┌─ Texte fourni

Gaëtan de Lavilleon, docteur en neurosciences et président de Cog'X

Cofondateur et président de l’agence Cog’X, Gaëtan de Lavilleon est docteur en neurosciences. Il accompagne les entreprises dans le questionnement, l’expérimentation et la transformation des méthodes de travail et d’innovation de demain.

A l’ère du numérique, sait-on encore apprendre ?

D’un point de vue scientifique, rien n’indique que nos facultés se dégradent. Le fonctionnement de tout cerveau repose sur l’apprentissage ; et ce, tout au long de la vie. Mais que doit-on encore apprendre ?

En entreprise, pendant trop longtemps, les « hard skills », ou compétences techniques, ont prévalu sur les « soft skills », les compétences relationnelles et émotionnelles. Il faut désormais inverser l’importance de la hiérarchie et se reporter sur les compétences clefs d’aujourd’hui : savoir être innovant, attentif, gérer ses émotions…

En d’autres termes, savoir gérer son cerveau. L’impératif est moins d’apprendre que d’apprendre à s’adapter.

 Quel peut être l’impact des sciences cognitives sur le milieu du travail ?

Avec les sciences cognitives, nous nous intéressons au cerveau qui, avec le temps, est devenu quasiment notre seul outil de travail. La plupart des individus passent leur journée devant leur ordinateur ou à « brainstormer » en équipe.

Le cerveau capte, traite, et envoie des informations en permanence et le travail n’est presque plus qu’intellectuel. Les neurosciences essaient d’apporter les réponses mais surtout de soulever des questions pour comprendre l’adéquation possible entre les capacités de cet organe incroyable et les environnements de travail.

Comment un leader peut-il tirer parti des sciences cognitives ?

Il a été prouvé que si un professeur croit que ses élèves sont meilleurs que ce qu’ils sont en réalité, ces derniers obtiennent in fine de meilleures notes.

C’est l’effet Pygmalion : le cerveau des élèves détecte le non-verbal dans l’attitude du professeur, en l’occurrence sa pensée positive à leur égard, et ils se conditionnent alors en conséquence. Cette spirale de confiance est aussi applicable en entreprise.

└─
┌─ Données fournies

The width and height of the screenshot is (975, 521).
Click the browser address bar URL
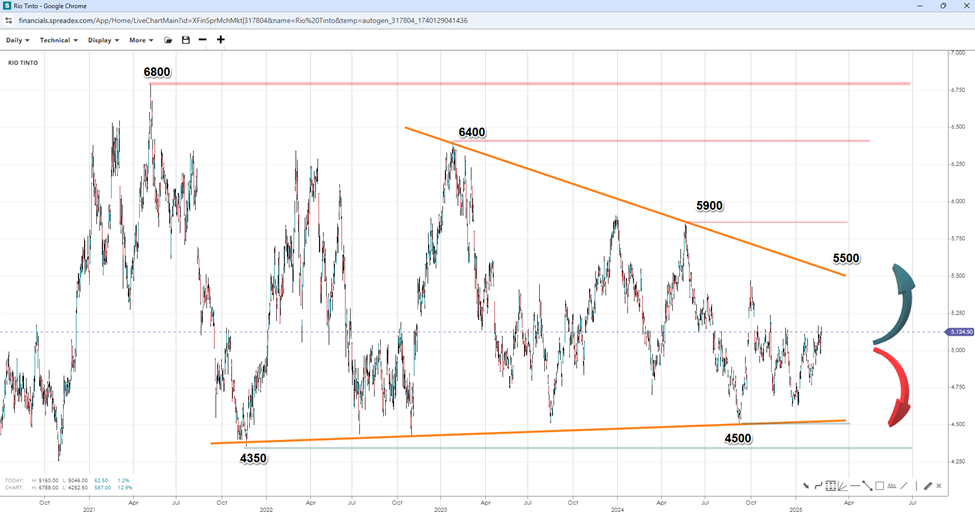point(250,20)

└─

# Vos tâches
A. Recopiez le passage du texte sur les sciences cognitives au travail qui va de « C’est l’effet Pygmalion » à « applicable en entreprise. ».
B. Poursuivez le texte sur les sciences cognitives au travail après sa dernière phrase.
Les données n'interviennent pas dans ce travail.

# Réponses par tâche
A.
C’est l’effet Pygmalion : le cerveau des élèves détecte le non-verbal dans l’attitude du professeur, en l’occurrence sa pensée positive à leur égard, et ils se conditionnent alors en conséquence. Cette spirale de confiance est aussi applicable en entreprise.

B.
Les équipes vont augmenter leurs capacités de travail si le leader croit en eux. Cela questionne la collaboration qui se fait de plus en plus à distance. Il est en effet plus difficile d’être empathique dans un mail que dans une relation en face-à-face.

Une remise en cause de l’e-learning ?

Proposer de l’e-learning pour de l’e-learning n’a évidemment pas de sens. Le modèle du MOOC peut être intéressant, mais l’apprentissage y est encore trop passif et le format gagnerait à plus d’interactivité.

Dans l’apprentissage, le rôle du maître reste primordial : il permet de pointer les erreurs des individus et d’identifier les limites de leurs connaissances. Avec l’e-learning, le bât blesse au niveau des contrôles des connaissances en fin d’apprentissage, qui sont parfois insuffisants.

En présentiel, il est plus facile d’apporter un retour efficace à l’apprenant.

En quoi les conditions de travail actuelles peuvent-elles entraver nos capacités cognitives ?

Notre cerveau subit en continu un bombardement d’informations. Or, leur captation représente un coût pour le cerveau qui alloue une attention qu’il ne pourra plus porter à d’autres tâches. Recevoir une notification d’un mail pendant une réunion, par exemple, brouille notre attention, même si le mail n’est pas ouvert.

Les sollicitations internes, elles aussi, sont largement responsables de cette perte d’attention. L’addiction au numérique nous pousse à consulter sans cesse notre boîte mail, même sans notifications. La culture de l’urgence fait qu’aujourd’hui la rapidité de traitement de l’information est assimilée à la performance. Le cerveau rentre dans un automatisme dans lequel il finit par être happé.

Pour se protéger, le cerveau met en place une barrière naturelle. Un filtre attentionnel, disent les neurosciences. Le cerveau réalise une sélection précoce de l’information, mais au-delà de dix éléments qui occupent notre esprit, faire le tri devient alors de plus en plus difficile, et certaines informations inutiles seront parfois traitées au lieu des informations importantes. La totalité de sa mémoire de travail – celle dédiée à l’immédiateté – s’en trouve saturée. Or, dans nos environnements numériques, cette limite de dix éléments est très vite atteinte.

Que se passe-t-il en cas de surcharge cognitive prolongée ?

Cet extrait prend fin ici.